文摘ChatGPT has obvious benefits in the way it can interrogate vast amounts of reference information and utilise metadata generation to answer questions posed to it and is freely available having been developed through human feedback. Already there are ethical and practical implications on its impact on learning and research. Artificial Intelligence (AI) has been seen as a way of improving healthcare provision by delivering more robust outcomes but measuring these and implementing AI within this setting is at present limited and disjointed.

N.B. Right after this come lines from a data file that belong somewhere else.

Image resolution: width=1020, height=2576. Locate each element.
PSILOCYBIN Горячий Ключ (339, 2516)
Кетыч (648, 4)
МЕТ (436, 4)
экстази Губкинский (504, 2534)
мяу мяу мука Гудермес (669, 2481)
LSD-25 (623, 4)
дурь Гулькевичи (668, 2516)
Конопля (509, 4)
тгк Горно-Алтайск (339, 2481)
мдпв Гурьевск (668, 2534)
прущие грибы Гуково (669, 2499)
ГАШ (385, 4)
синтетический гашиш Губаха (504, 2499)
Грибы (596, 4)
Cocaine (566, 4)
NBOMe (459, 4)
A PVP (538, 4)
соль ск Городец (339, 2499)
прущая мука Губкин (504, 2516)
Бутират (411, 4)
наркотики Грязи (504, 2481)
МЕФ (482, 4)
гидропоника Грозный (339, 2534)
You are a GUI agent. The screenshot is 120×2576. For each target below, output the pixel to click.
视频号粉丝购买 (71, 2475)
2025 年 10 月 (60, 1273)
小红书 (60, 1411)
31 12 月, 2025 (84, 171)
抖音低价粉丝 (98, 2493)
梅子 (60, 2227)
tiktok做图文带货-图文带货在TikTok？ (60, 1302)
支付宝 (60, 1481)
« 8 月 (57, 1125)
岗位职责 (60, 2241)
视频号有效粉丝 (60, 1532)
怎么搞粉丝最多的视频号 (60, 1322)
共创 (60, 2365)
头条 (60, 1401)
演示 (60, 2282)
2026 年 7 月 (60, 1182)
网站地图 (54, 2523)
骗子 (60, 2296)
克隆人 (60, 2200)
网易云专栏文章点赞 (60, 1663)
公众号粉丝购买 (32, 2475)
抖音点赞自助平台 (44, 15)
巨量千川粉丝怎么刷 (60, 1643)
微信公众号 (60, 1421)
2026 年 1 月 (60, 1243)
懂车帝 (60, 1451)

Methods: ChatGPT was interrogated to see what it felt were the barriers to its implementation within healthcare and in particular orthopaedic practice. The evidence for this determination was then examined for validity and applicability for a practical roll out at a Trust, Regional or National level. Results: AI can synthesise a vast amount of information to help it answer specific questions. The context and structure of any question will determine the usefulness of the answer which can then be used to develop practical solutions based on experience and resource limitations. Conclusions: AI has a role in service development and can quickly focus a working group to areas to consider when practically implementing change.